Applying ice packs may help reduce swelling but is not a routine measure for preventing infection.

D. Clean the perineal area from front to back.

Cleaning the perineal area from front to back helps prevent the introduction of fecal bacteria into the urethra and vagina.

E. Wash the perineal area using a squeeze bottle of warm water after each voiding.
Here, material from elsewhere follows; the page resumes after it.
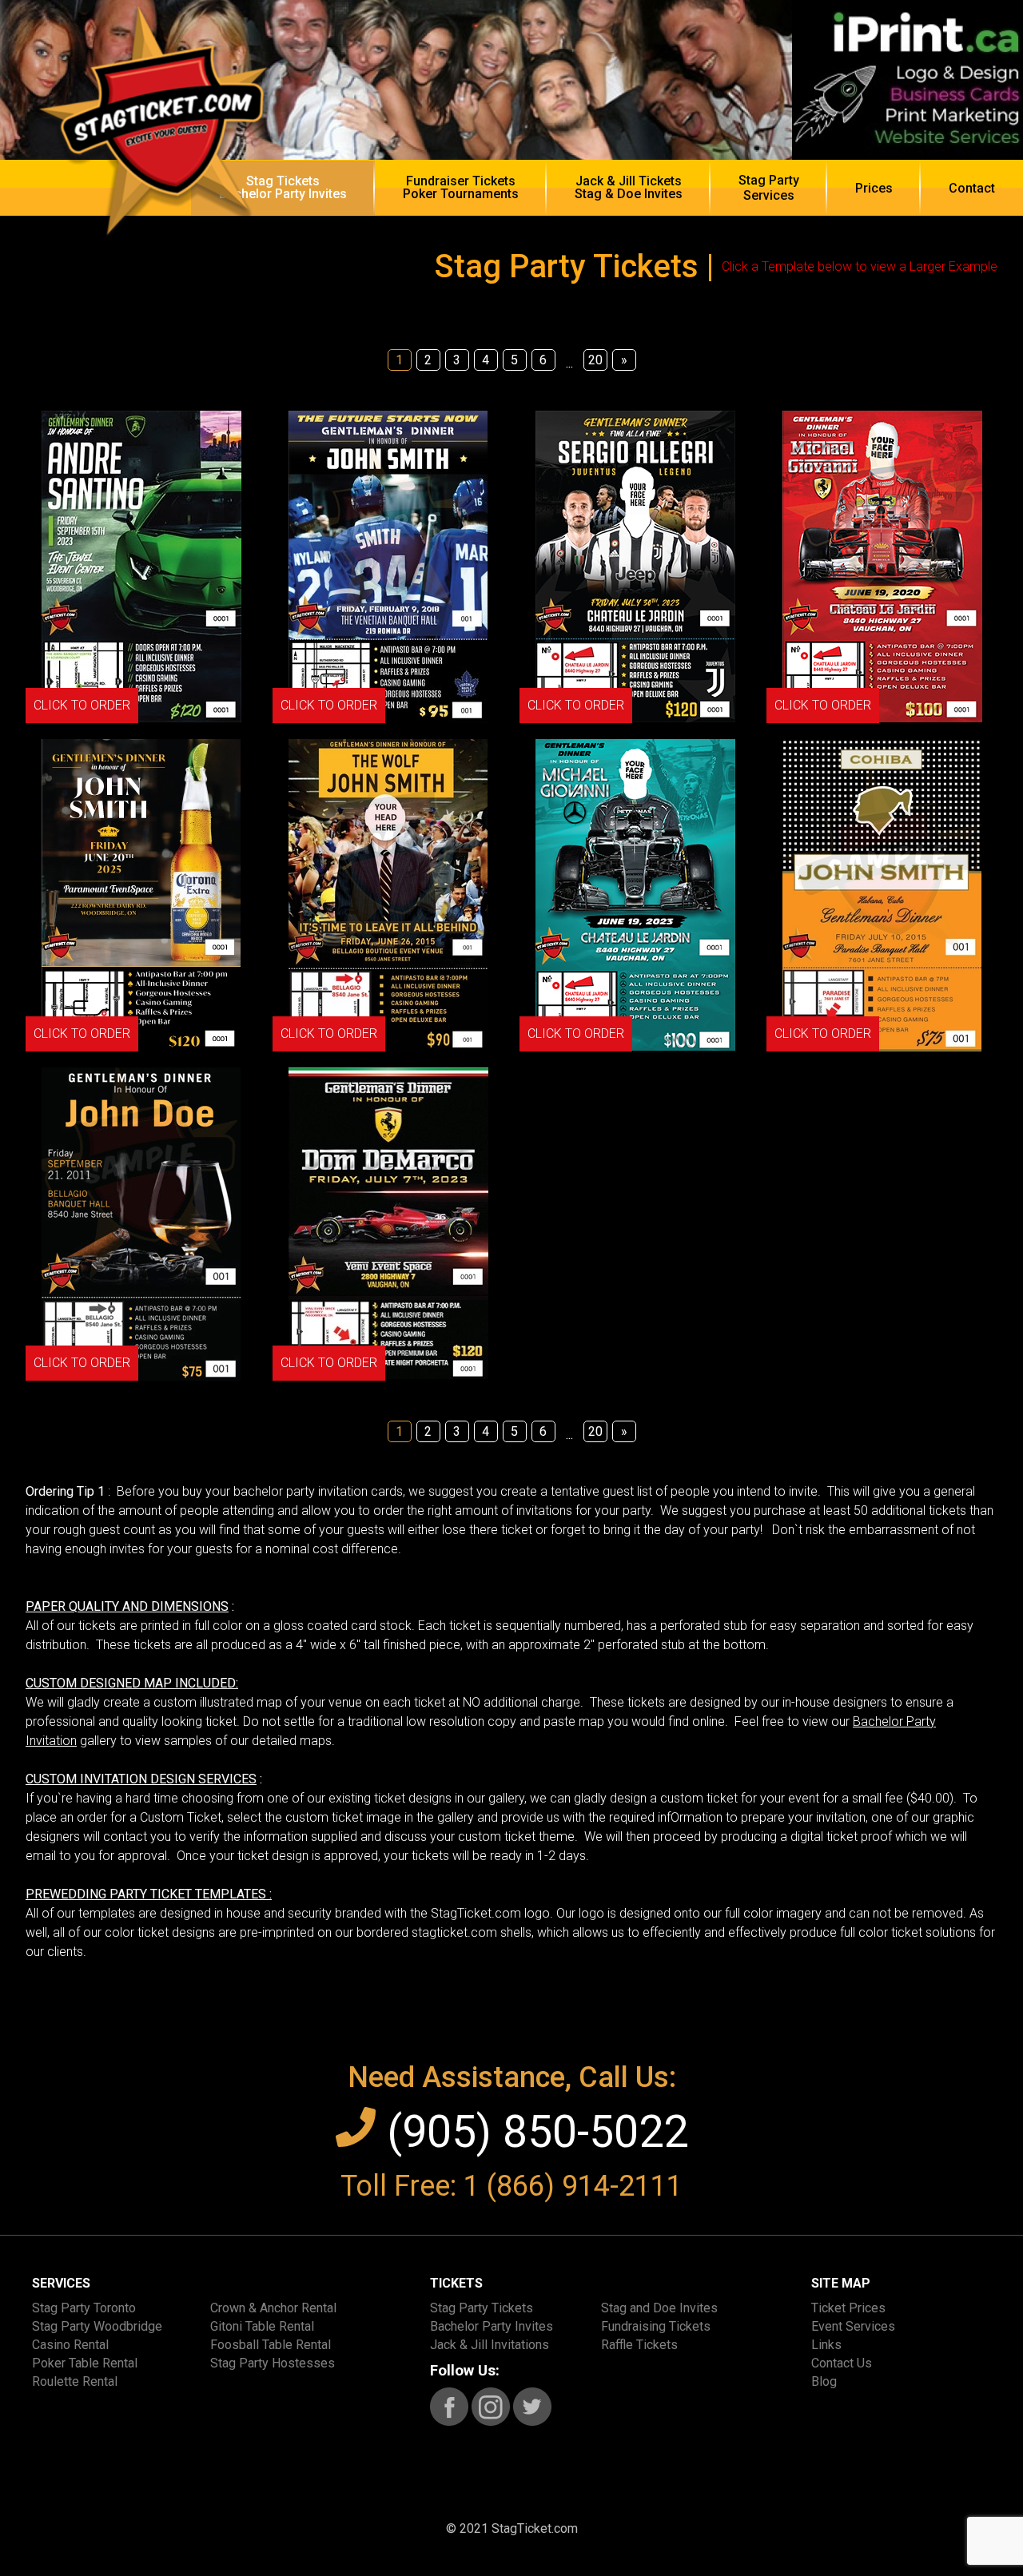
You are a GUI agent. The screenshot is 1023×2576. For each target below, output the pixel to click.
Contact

Washing the perineal area using a squeeze bottle of warm water after each voiding helps maintain cleanliness and prevent infection.

Full Explanation

A.    Blotting the perineal area dry helps prevent moisture retention, reducing the risk of infection.
B.    Performing hand hygiene before and after voiding helps prevent the introduction of bacteria into the perineal area. 
C. Applying ice packs may help reduce swelling but is not a routine measure for preventing infection.
D.    Cleaning the perineal area from front to back helps prevent the introduction of fecal bacteria into the urethra and vagina.
E.    Washing the perineal area using a squeeze bottle of warm water after each voiding helps maintain cleanliness and prevent infection.
 

QUESTION

A nurse is caring for a client who experienced a vaginal delivery 16 hr ago. When palpating the client’s abdomen, at which of the following positions should the nurse expect to find the uterine fundus?

A. At the level of the umbilicus

The uterine fundus is expected to be at the level of the umbilicus after delivery and descends approximately one fingerbreadth (or 1 cm) per day after delivery.

B. 2 cm above the umbilicus

The uterine fundus would be too high for this time frame.

C. One fingerbreadth above the symphysis pubis

The fundus should reach the level of the symphysis pubis by 10 days postpartum.

D. To the right of the umbilicus

The uterine fundus should not be palpated to the right of the umbilicus; it should be midline or slightly to the right. A lateral displacement of the fundus may indicate a full bladder, which can interfere with uterine contraction and increase the risk of bleeding.

Full Explanation

A.    The uterine fundus is expected to be at the level of the umbilicus after delivery and descends approximately one fingerbreadth (or 1 cm) per day after delivery.
B.    The uterine fundus would be too high for this time frame.
C. The fundus should reach the level of the symphysis pubis by 10 days postpartum.
D.    The uterine fundus should not be palpated to the right of the umbilicus; it should be midline or slightly to the right. A lateral displacement of the fundus may indicate a full bladder, which can interfere with uterine contraction and increase the risk of bleeding.